AIM>
Reproduce the passage of the Holidays Rule review below, starting at "Holidays Rule is this" and ending at "most eclectic ever.".

TEXT PASSAGE>
Thursday, December 20, 2012

Various Artists - Holidays Rule (2012)

Holidays Rule is this year's Christmas compilation from Hear Music and, as usual, it's available at both Starbuck's and at Amazon. It's also one of the finer seasonal collections the mega-huge coffee empire has ever released and the seventeen song CD may just be their most eclectic ever.

With just a couple of major exceptions Holidays Rule is loaded with a boatload of current pop and rock stars, many who arrived on the scene just in the last couple of years.

Among the old timers and veterans are Irma Thomas and The Preservation Hall Jazz Band. Their "May Everyday Be Christmas" features a more modern arrangement than the famous New Orleans outfit is normally known for. Rufus Wainright and guest Sharon Van Etten acquit themselves well with a slightly new slant on the overplayed, "Baby, It's Cold Outside." Southwestern rockers Calexico check in with "Green Grows the Holly" while folk-rocker Andrew Bird's "Auld Lang Syne" is enhanced by his dignified fiddle work.

(Lines from a pointing dataset)

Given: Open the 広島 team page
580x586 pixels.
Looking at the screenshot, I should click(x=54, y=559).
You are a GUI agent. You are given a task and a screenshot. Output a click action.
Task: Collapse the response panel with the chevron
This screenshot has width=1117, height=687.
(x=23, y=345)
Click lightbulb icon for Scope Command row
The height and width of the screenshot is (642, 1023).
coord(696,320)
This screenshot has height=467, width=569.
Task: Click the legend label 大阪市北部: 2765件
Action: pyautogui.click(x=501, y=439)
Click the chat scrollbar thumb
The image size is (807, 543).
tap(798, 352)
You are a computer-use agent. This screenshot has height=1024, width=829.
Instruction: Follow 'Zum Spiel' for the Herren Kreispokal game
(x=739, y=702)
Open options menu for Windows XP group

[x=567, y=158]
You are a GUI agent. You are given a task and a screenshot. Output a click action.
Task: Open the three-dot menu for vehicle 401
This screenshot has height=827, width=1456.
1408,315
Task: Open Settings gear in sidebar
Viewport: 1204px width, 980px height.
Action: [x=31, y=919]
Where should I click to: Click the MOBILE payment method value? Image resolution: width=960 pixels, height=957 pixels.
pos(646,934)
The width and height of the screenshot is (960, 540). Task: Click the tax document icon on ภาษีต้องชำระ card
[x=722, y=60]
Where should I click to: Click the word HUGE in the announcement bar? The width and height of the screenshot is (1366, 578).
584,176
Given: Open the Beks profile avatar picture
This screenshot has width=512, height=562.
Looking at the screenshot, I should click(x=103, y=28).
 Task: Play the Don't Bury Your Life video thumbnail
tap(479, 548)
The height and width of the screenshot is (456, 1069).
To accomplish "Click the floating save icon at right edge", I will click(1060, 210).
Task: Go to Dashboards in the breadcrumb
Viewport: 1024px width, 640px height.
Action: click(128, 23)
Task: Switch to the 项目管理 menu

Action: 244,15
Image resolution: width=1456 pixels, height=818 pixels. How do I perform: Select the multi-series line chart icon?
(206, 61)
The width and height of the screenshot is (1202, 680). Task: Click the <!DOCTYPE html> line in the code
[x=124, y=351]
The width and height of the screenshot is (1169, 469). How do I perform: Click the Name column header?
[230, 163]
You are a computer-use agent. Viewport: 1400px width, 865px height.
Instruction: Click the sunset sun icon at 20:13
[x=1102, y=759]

RESPONSE TO THE TASK>
Holidays Rule is this year's Christmas compilation from Hear Music and, as usual, it's available at both Starbuck's and at Amazon. It's also one of the finer seasonal collections the mega-huge coffee empire has ever released and the seventeen song CD may just be their most eclectic ever.